Data supplied:
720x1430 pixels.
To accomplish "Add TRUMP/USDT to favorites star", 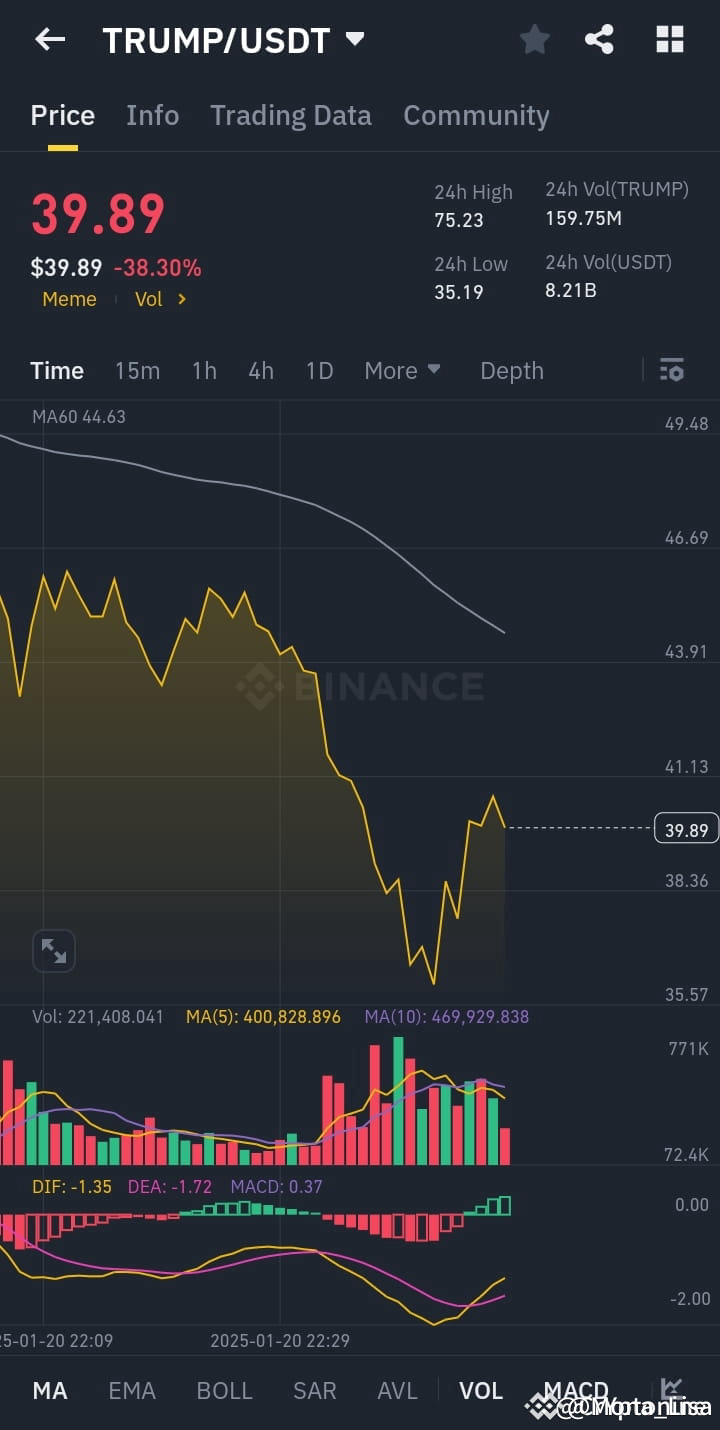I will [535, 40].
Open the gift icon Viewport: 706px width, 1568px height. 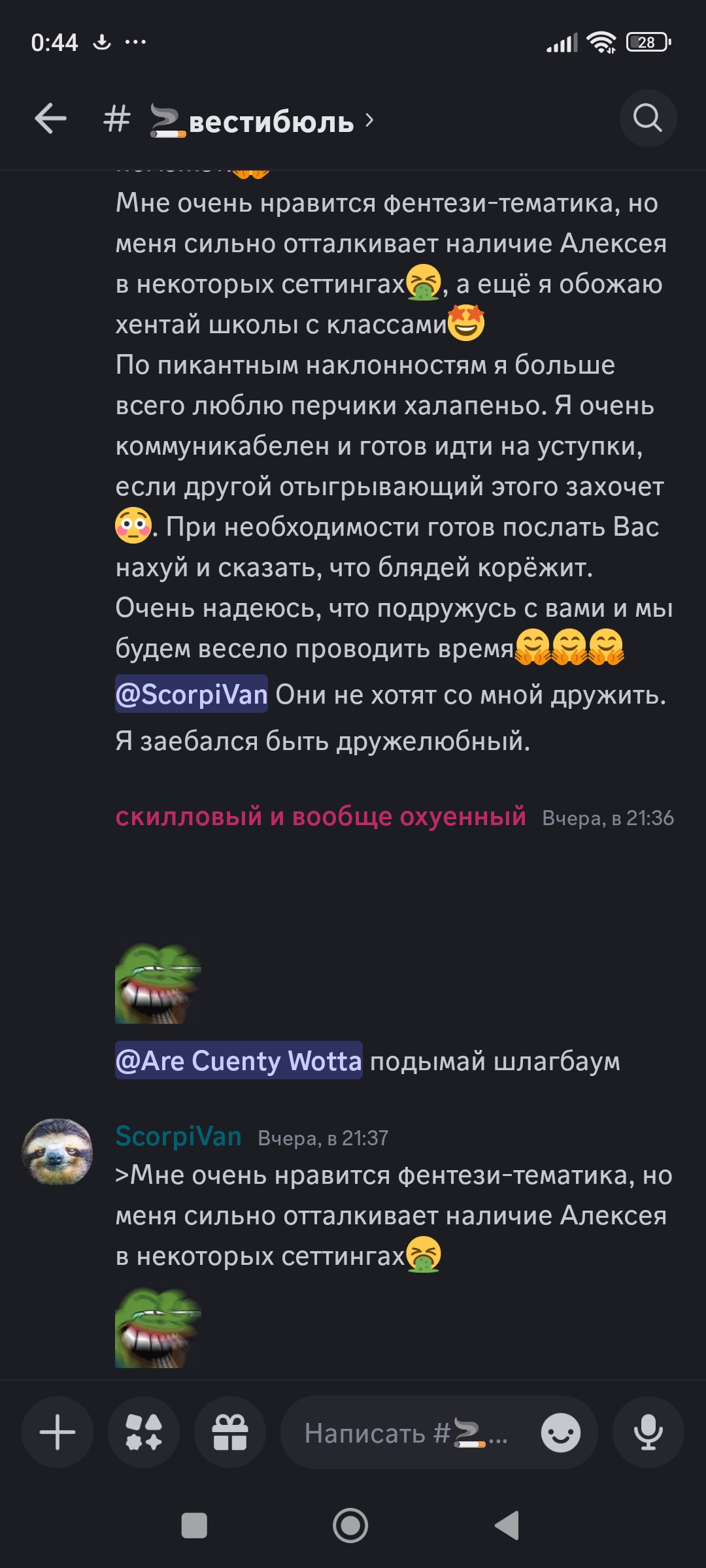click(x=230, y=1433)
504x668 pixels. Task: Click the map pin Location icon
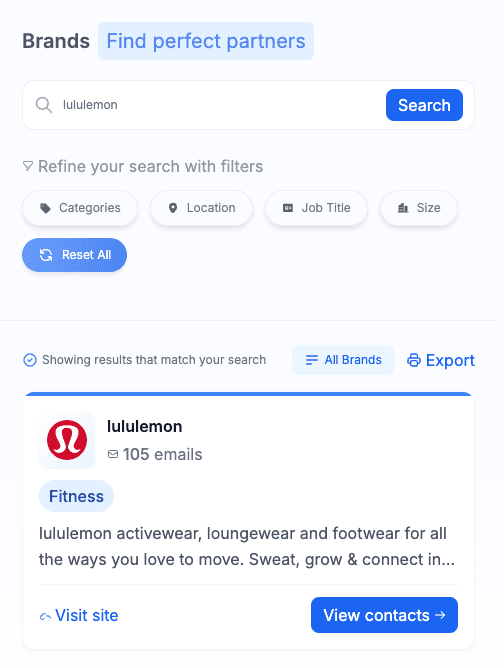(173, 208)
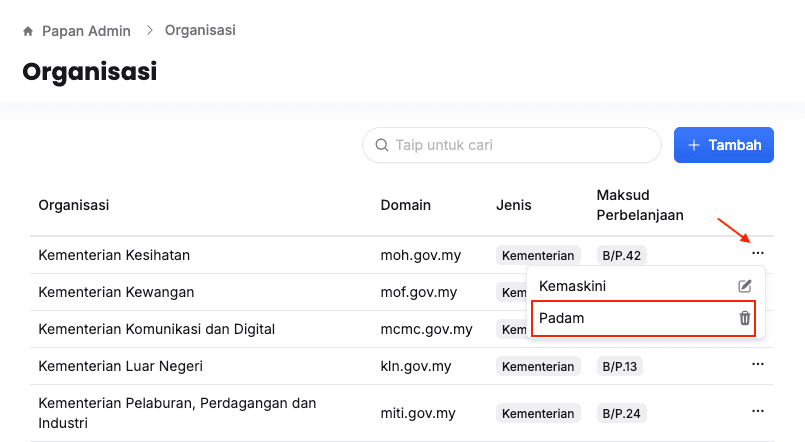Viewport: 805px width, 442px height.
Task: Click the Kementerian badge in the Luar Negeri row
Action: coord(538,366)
...
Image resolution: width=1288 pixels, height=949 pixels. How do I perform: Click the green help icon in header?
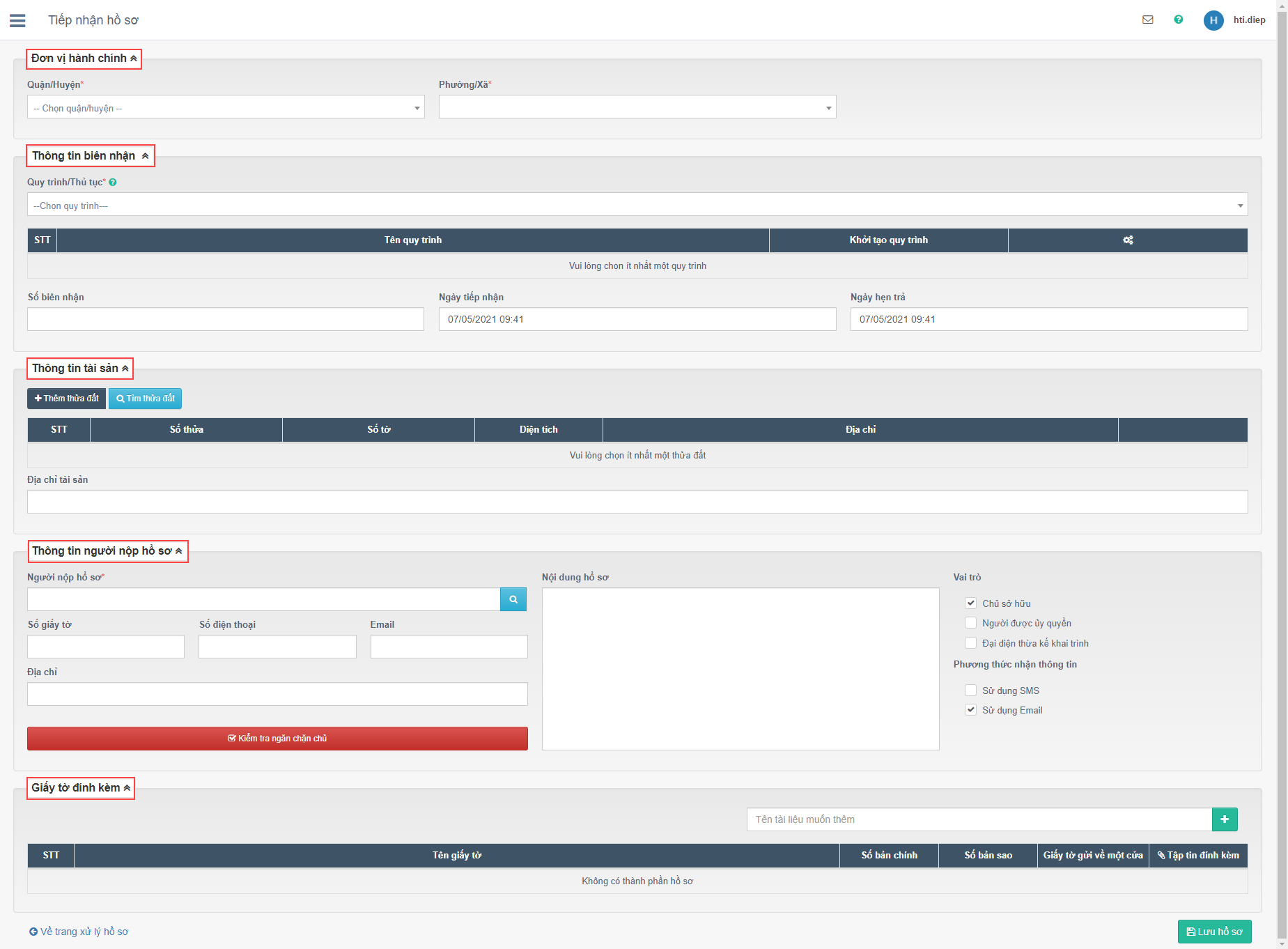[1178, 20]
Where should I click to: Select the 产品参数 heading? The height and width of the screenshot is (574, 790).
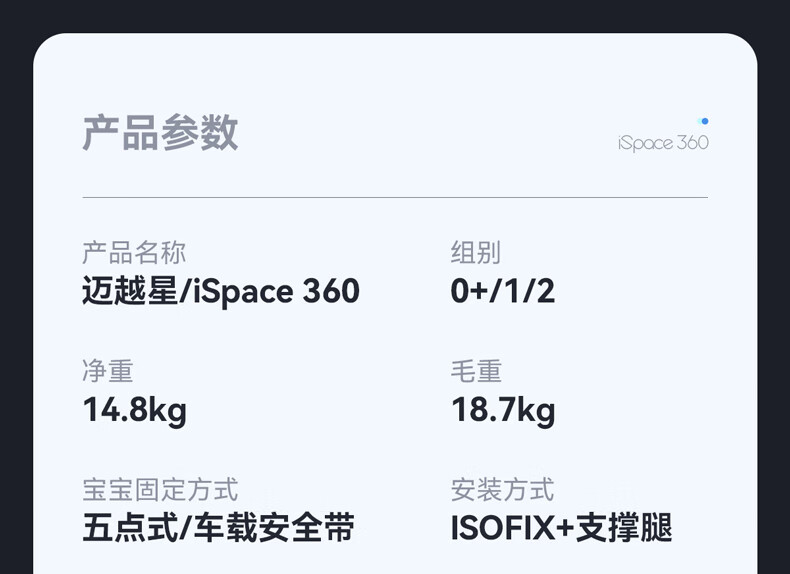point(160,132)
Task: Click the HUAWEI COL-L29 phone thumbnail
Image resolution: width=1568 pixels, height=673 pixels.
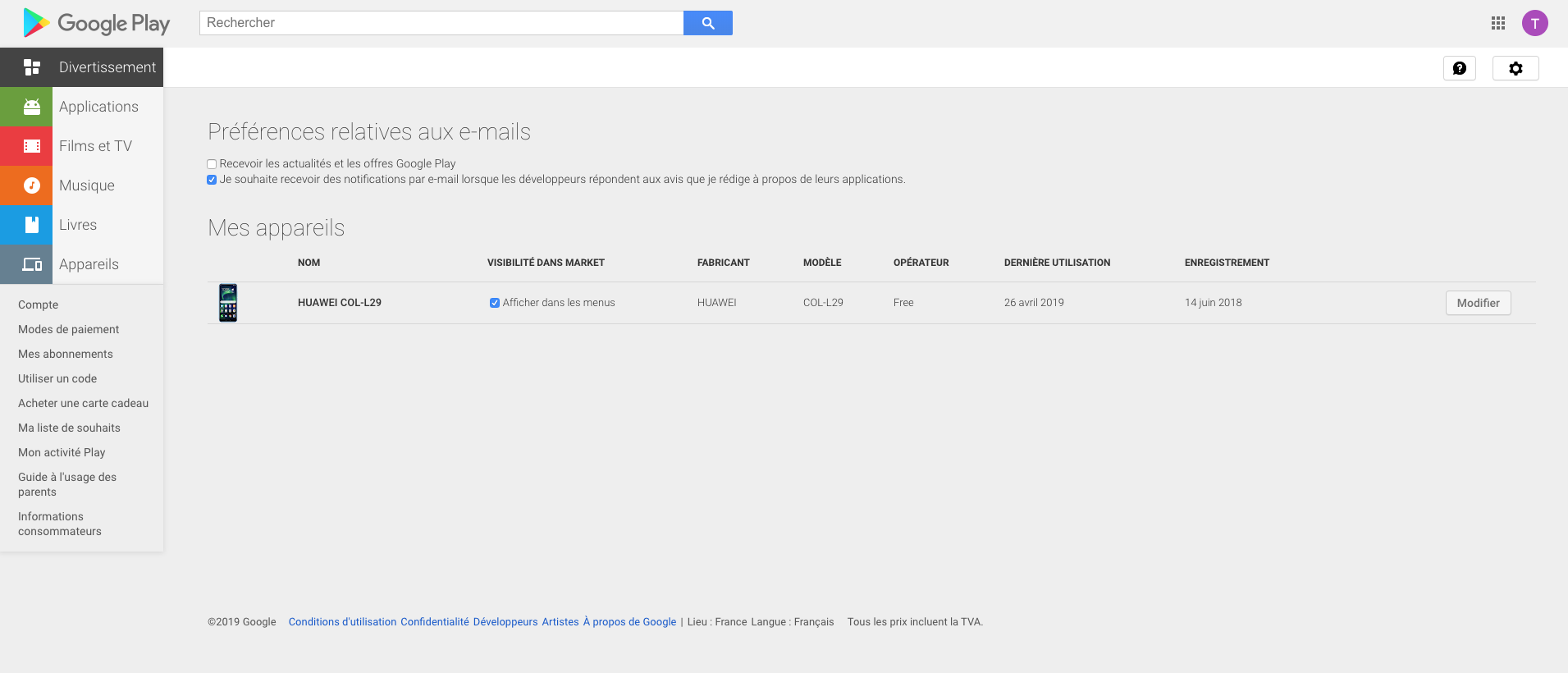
==
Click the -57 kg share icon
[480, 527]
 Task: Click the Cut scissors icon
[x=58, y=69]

What the task requires: In the material above, one part opens with the line containing "Image resolution: width=1288" and closes with the line containing "Image resolution: width=1568". Write out that part exactly and skip its pictures.

Output for this task:
Image resolution: width=1288 pixels, height=949 pixels. How do I perform: Click the green help icon in header?
[1178, 20]
Where should I click to: Select the 产品参数 heading? The height and width of the screenshot is (574, 790).
point(160,132)
Task: Click the HUAWEI COL-L29 phone thumbnail
Image resolution: width=1568 pixels, height=673 pixels.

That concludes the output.